- REQUIREMENT:
Write out only the lines from the line containing "The width and height of the screenshot is (290, 201)." to the end of the listing below, both included, exactly as they stand. Drop the pictures.

- PROVIDED DATA:
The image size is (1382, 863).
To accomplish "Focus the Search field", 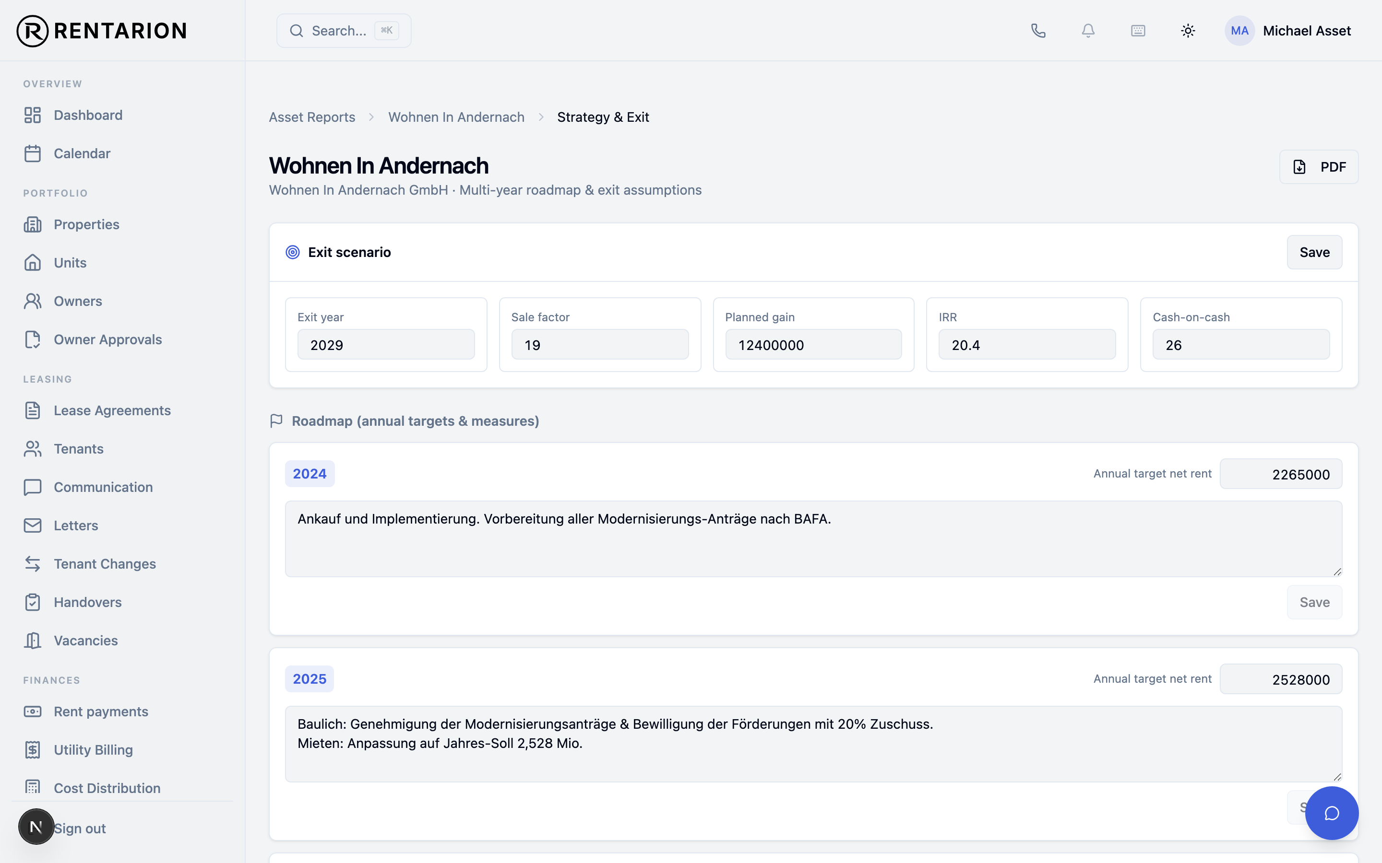I will pos(344,31).
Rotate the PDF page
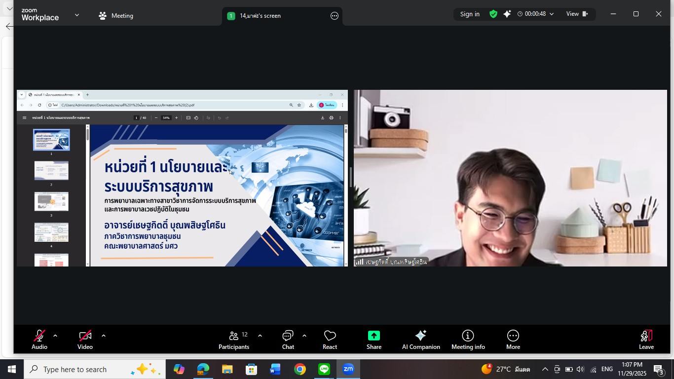Image resolution: width=674 pixels, height=379 pixels. tap(196, 117)
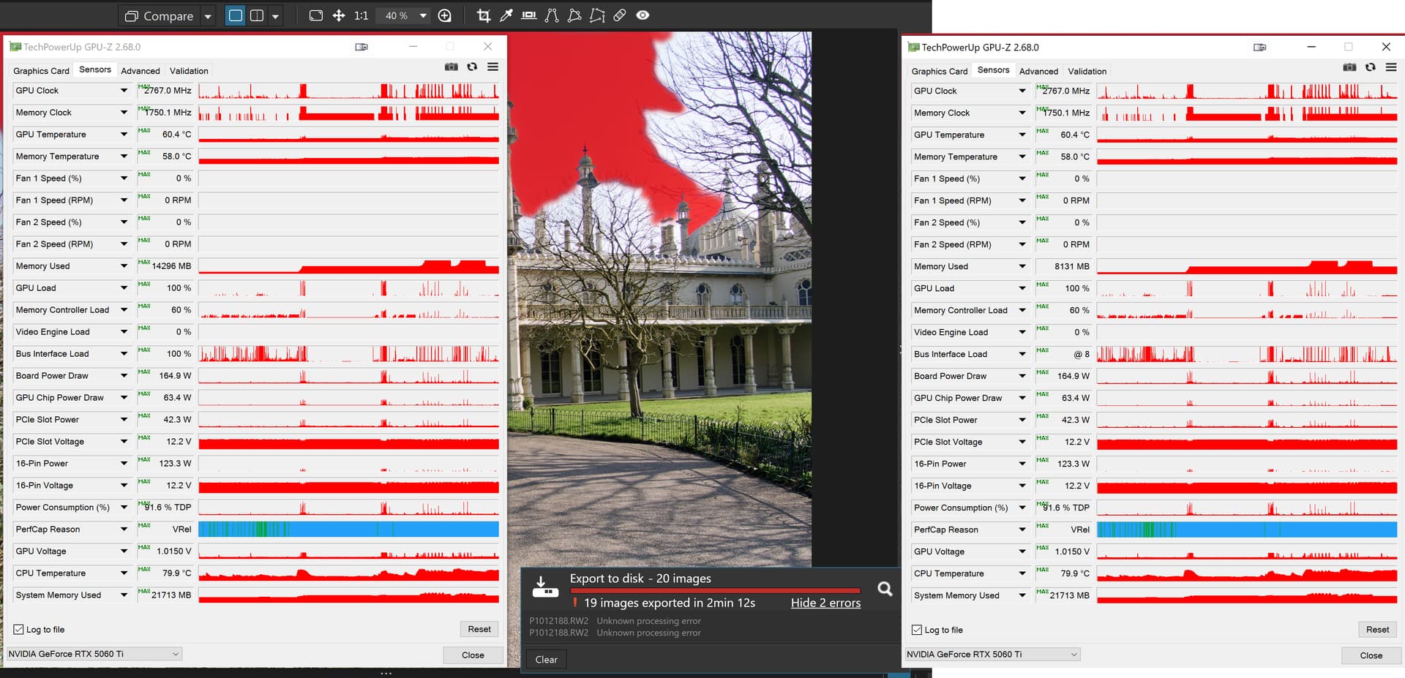The height and width of the screenshot is (678, 1405).
Task: Uncheck Log to file in right window
Action: pyautogui.click(x=917, y=630)
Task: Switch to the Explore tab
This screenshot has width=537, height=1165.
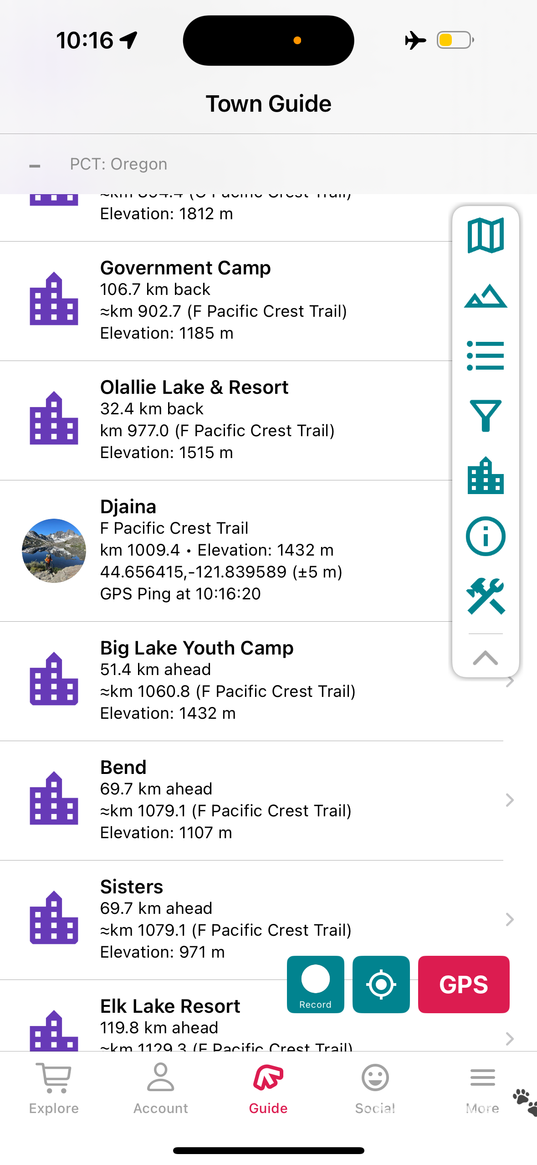Action: tap(54, 1088)
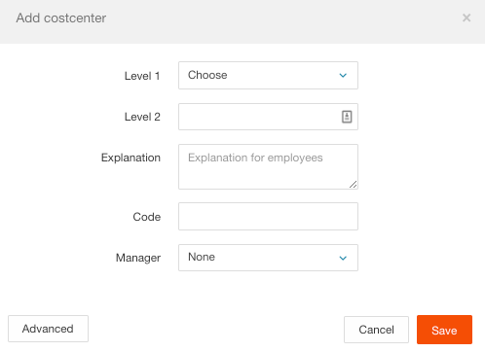Click the Explanation field label
The width and height of the screenshot is (485, 352).
point(131,158)
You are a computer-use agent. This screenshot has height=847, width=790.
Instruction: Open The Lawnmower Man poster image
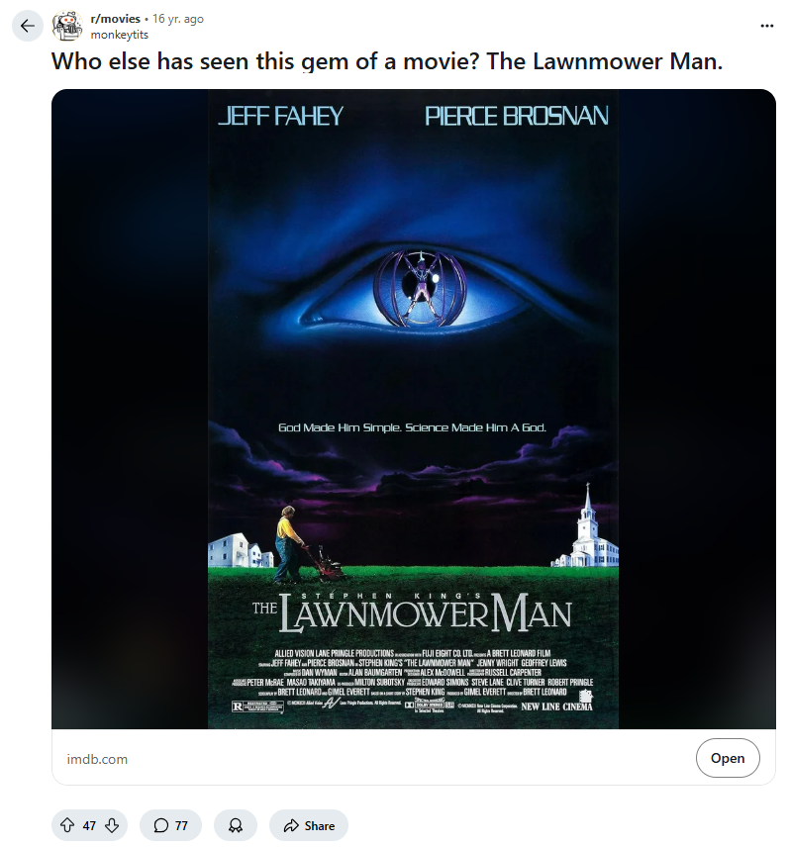[414, 409]
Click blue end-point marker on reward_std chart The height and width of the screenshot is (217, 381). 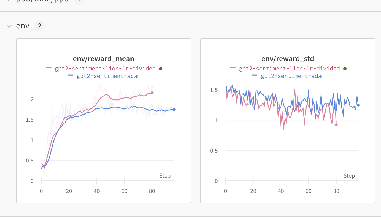pos(358,105)
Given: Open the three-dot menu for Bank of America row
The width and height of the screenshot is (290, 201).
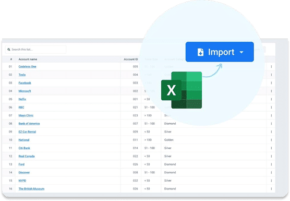Looking at the screenshot, I should 271,124.
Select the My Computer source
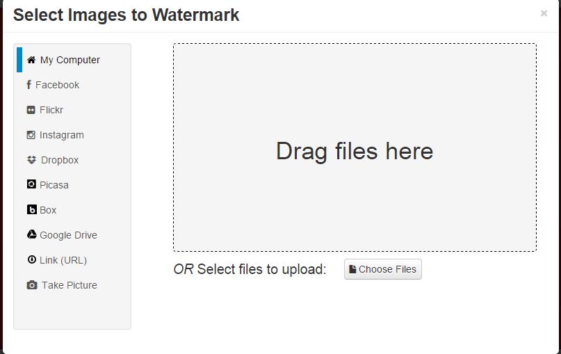The image size is (561, 354). [70, 60]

- SOLUTION:
The width and height of the screenshot is (290, 201).
Looking at the screenshot, I should 271,124.
Select the My Computer source
The image size is (561, 354). [70, 60]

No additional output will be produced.